_Your instructions:_ The line containing "Click the Saly" marks where to begin. Write out that line and every line after it exactly, through the last line below.

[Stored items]

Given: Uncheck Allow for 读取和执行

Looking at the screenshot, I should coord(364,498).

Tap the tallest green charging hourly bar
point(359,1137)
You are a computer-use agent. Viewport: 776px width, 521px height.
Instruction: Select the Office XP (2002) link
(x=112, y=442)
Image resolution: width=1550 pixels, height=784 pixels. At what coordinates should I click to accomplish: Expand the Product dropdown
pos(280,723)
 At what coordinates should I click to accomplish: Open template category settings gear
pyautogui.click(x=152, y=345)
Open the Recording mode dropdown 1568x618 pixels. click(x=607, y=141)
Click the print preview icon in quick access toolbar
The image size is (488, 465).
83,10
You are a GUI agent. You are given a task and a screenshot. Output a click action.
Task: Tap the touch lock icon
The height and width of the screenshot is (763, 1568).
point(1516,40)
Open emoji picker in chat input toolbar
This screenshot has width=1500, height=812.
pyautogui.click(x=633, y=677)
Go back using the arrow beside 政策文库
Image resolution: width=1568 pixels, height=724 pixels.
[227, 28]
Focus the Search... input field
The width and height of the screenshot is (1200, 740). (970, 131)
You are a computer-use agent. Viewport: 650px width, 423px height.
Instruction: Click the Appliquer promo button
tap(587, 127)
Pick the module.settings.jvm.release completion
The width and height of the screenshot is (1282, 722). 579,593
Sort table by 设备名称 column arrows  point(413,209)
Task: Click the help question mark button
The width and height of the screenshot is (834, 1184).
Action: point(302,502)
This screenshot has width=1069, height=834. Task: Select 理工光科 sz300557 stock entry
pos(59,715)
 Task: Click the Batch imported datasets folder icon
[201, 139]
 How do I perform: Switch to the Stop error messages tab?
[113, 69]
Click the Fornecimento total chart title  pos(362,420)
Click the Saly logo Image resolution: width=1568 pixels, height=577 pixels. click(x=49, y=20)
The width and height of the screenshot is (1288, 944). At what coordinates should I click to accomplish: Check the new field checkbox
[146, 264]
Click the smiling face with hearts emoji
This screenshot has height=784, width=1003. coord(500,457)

_Written answer:_
Click the Saly logo Image resolution: width=1568 pixels, height=577 pixels. click(x=49, y=20)
The width and height of the screenshot is (1288, 944). At what coordinates should I click to accomplish: Check the new field checkbox
[146, 264]
Click the smiling face with hearts emoji
This screenshot has height=784, width=1003. coord(500,457)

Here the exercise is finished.